*Short exercise*.
Please print everything in the China journey post below from "That’s the thought" down to "for my life.", word for word.

*Source*.
Silence Before China

It has been a while since I last posted. A lot has happened. Very soon we’ll actually be in the midst of a global journey that we’ve been imagining, thinking about, planning, and scheduling for over a year. In just hours we’ll slip out over the Midwestern landscape, drop in for a short stop in Michigan (yet another reason for me to love that state), and leap over the North Pole to China.

And then, just days from now, a daughter of China will also be a daughter of mine.

That’s the thought that has given me pause for weeks. That’s why I’ve had nothing to say. I’ve got nothing to add, nothing with which to editorialize this experience. It’s beyond me. It’s far beyond what I ever imagined for my life.

And yet, it’s very similar to the feeling I had in the days and hours before Miranda was born. You sense great change coming. You feel the air charging with energy. You feel the presence of massive forces converging. But you, yourself, are too limited to gain true perspective on it all. With deer-in-the-headlights-eyes you move forward, doing what you’ve made plans to do, pivoting as well as you can, and adapting in whatever ways you have to.

*Given information*.
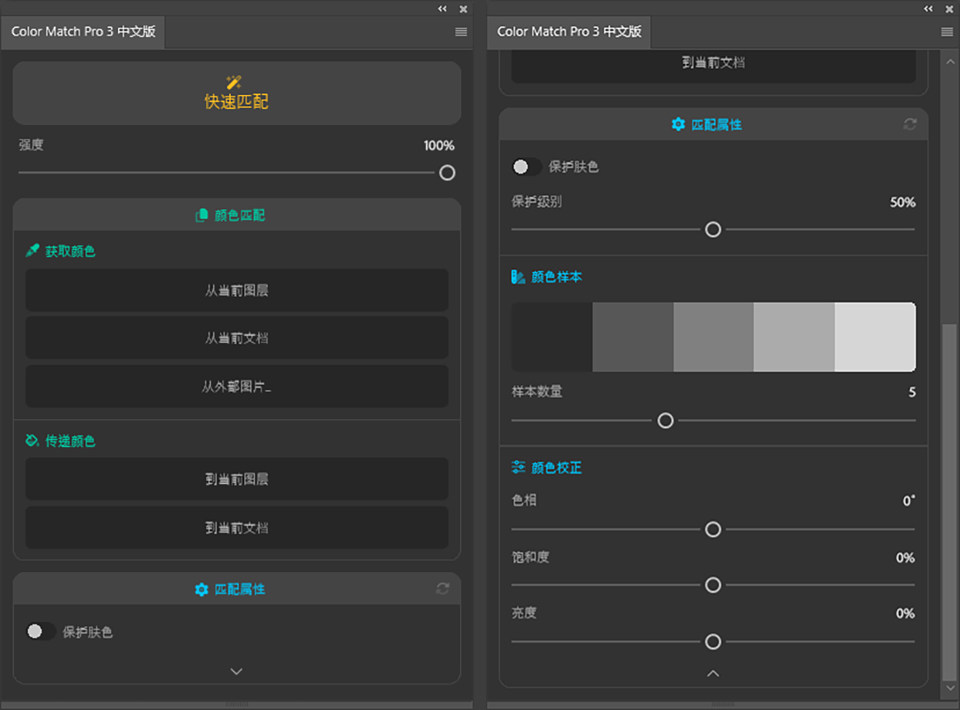Viewport: 960px width, 710px height.
Task: Open right panel hamburger menu
Action: pyautogui.click(x=947, y=32)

*Solution for this problem*.
That’s the thought that has given me pause for weeks. That’s why I’ve had nothing to say. I’ve got nothing to add, nothing with which to editorialize this experience. It’s beyond me. It’s far beyond what I ever imagined for my life.